[Supplied records Boundary: Start]

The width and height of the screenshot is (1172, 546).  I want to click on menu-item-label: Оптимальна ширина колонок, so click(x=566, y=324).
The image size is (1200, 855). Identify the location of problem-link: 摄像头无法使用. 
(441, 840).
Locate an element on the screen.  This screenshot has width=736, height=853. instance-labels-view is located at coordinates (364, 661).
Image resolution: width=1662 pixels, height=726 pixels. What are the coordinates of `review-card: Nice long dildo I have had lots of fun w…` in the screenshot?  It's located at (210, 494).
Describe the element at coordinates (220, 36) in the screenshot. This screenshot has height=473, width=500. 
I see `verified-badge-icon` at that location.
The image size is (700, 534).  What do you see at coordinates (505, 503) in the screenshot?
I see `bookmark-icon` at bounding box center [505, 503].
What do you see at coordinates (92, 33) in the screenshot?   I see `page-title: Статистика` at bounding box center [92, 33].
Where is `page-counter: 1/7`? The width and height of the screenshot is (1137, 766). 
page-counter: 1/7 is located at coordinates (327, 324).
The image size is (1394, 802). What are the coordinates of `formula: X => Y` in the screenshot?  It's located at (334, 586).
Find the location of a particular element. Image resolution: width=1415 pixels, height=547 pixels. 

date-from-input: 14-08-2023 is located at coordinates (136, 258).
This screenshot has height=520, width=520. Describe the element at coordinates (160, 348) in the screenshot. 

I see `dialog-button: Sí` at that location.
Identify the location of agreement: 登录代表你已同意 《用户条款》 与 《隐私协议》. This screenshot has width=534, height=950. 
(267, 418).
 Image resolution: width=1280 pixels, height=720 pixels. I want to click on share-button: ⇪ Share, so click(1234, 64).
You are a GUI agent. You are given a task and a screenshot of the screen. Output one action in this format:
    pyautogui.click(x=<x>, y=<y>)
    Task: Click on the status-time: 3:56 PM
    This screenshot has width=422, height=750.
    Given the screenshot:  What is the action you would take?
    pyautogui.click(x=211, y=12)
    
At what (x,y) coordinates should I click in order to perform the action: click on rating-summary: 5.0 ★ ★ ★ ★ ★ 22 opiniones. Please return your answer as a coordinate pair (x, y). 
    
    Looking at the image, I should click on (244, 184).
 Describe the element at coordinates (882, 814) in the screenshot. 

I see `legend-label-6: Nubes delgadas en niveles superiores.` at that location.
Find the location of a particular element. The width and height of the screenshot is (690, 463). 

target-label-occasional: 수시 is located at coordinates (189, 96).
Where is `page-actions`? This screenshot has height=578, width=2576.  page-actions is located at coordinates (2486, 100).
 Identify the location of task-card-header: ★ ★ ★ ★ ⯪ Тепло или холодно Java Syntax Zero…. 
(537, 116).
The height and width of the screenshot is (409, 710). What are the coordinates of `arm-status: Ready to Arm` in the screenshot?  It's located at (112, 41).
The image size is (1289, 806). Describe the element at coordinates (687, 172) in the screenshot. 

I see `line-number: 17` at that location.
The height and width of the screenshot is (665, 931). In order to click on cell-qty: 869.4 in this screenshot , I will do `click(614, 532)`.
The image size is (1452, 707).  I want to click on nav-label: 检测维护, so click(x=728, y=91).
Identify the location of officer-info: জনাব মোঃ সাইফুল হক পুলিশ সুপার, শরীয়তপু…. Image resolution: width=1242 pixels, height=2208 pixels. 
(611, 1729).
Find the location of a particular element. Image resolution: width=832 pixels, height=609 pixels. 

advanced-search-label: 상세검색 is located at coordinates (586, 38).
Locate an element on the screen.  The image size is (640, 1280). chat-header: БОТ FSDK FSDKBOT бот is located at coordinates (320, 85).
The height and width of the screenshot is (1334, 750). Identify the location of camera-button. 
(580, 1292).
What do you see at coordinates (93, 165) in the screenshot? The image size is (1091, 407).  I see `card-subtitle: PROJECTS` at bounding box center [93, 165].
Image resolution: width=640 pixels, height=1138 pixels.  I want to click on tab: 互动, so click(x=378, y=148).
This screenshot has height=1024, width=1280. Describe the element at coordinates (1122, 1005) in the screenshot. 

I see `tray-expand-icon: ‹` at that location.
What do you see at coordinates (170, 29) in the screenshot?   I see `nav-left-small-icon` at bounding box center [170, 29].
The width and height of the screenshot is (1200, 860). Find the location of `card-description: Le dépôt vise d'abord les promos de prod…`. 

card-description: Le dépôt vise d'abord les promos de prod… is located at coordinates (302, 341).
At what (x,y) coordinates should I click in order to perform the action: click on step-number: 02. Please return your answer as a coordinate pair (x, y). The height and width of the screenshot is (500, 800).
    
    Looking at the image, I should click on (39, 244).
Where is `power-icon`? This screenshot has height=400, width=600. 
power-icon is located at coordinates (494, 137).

[Supplied records Boundary: End]

Copy all of the material above word for word, keeping every line as it appears.

The width and height of the screenshot is (1172, 546).  I want to click on menu-item-label: Оптимальна ширина колонок, so click(x=566, y=324).
The image size is (1200, 855). Identify the location of problem-link: 摄像头无法使用. 
(441, 840).
Locate an element on the screen.  This screenshot has width=736, height=853. instance-labels-view is located at coordinates (364, 661).
Image resolution: width=1662 pixels, height=726 pixels. What are the coordinates of `review-card: Nice long dildo I have had lots of fun w…` in the screenshot?  It's located at (210, 494).
Describe the element at coordinates (220, 36) in the screenshot. This screenshot has height=473, width=500. 
I see `verified-badge-icon` at that location.
The image size is (700, 534).  What do you see at coordinates (505, 503) in the screenshot?
I see `bookmark-icon` at bounding box center [505, 503].
What do you see at coordinates (92, 33) in the screenshot?   I see `page-title: Статистика` at bounding box center [92, 33].
Where is `page-counter: 1/7`? The width and height of the screenshot is (1137, 766). 
page-counter: 1/7 is located at coordinates (327, 324).
The image size is (1394, 802). What are the coordinates of `formula: X => Y` in the screenshot?  It's located at (334, 586).
Find the location of a particular element. Image resolution: width=1415 pixels, height=547 pixels. 

date-from-input: 14-08-2023 is located at coordinates (136, 258).
This screenshot has height=520, width=520. Describe the element at coordinates (160, 348) in the screenshot. 

I see `dialog-button: Sí` at that location.
Identify the location of agreement: 登录代表你已同意 《用户条款》 与 《隐私协议》. This screenshot has width=534, height=950. 
(267, 418).
 Image resolution: width=1280 pixels, height=720 pixels. I want to click on share-button: ⇪ Share, so click(1234, 64).
You are a GUI agent. You are given a task and a screenshot of the screen. Output one action in this format:
    pyautogui.click(x=<x>, y=<y>)
    Task: Click on the status-time: 3:56 PM
    This screenshot has width=422, height=750.
    Given the screenshot:  What is the action you would take?
    pyautogui.click(x=211, y=12)
    
At what (x,y) coordinates should I click in order to perform the action: click on rating-summary: 5.0 ★ ★ ★ ★ ★ 22 opiniones. Please return your answer as a coordinate pair (x, y). 
    
    Looking at the image, I should click on (244, 184).
 Describe the element at coordinates (882, 814) in the screenshot. 

I see `legend-label-6: Nubes delgadas en niveles superiores.` at that location.
Find the location of a particular element. The width and height of the screenshot is (690, 463). 

target-label-occasional: 수시 is located at coordinates (189, 96).
Where is `page-actions`? This screenshot has height=578, width=2576.  page-actions is located at coordinates (2486, 100).
 Identify the location of task-card-header: ★ ★ ★ ★ ⯪ Тепло или холодно Java Syntax Zero…. 
(537, 116).
The height and width of the screenshot is (409, 710). What are the coordinates of `arm-status: Ready to Arm` in the screenshot?  It's located at (112, 41).
The image size is (1289, 806). Describe the element at coordinates (687, 172) in the screenshot. 

I see `line-number: 17` at that location.
The height and width of the screenshot is (665, 931). In order to click on cell-qty: 869.4 in this screenshot , I will do `click(614, 532)`.
The image size is (1452, 707).  I want to click on nav-label: 检测维护, so click(x=728, y=91).
Identify the location of officer-info: জনাব মোঃ সাইফুল হক পুলিশ সুপার, শরীয়তপু…. Image resolution: width=1242 pixels, height=2208 pixels. 
(611, 1729).
Find the location of a particular element. Image resolution: width=832 pixels, height=609 pixels. 

advanced-search-label: 상세검색 is located at coordinates (586, 38).
Locate an element on the screen.  The image size is (640, 1280). chat-header: БОТ FSDK FSDKBOT бот is located at coordinates (320, 85).
The height and width of the screenshot is (1334, 750). Identify the location of camera-button. 
(580, 1292).
What do you see at coordinates (93, 165) in the screenshot? The image size is (1091, 407).  I see `card-subtitle: PROJECTS` at bounding box center [93, 165].
Image resolution: width=640 pixels, height=1138 pixels.  I want to click on tab: 互动, so click(x=378, y=148).
This screenshot has height=1024, width=1280. Describe the element at coordinates (1122, 1005) in the screenshot. 

I see `tray-expand-icon: ‹` at that location.
What do you see at coordinates (170, 29) in the screenshot?   I see `nav-left-small-icon` at bounding box center [170, 29].
The width and height of the screenshot is (1200, 860). Find the location of `card-description: Le dépôt vise d'abord les promos de prod…`. 

card-description: Le dépôt vise d'abord les promos de prod… is located at coordinates (302, 341).
At what (x,y) coordinates should I click in order to perform the action: click on step-number: 02. Please return your answer as a coordinate pair (x, y). The height and width of the screenshot is (500, 800).
    
    Looking at the image, I should click on (39, 244).
Where is `power-icon`? This screenshot has height=400, width=600. 
power-icon is located at coordinates (494, 137).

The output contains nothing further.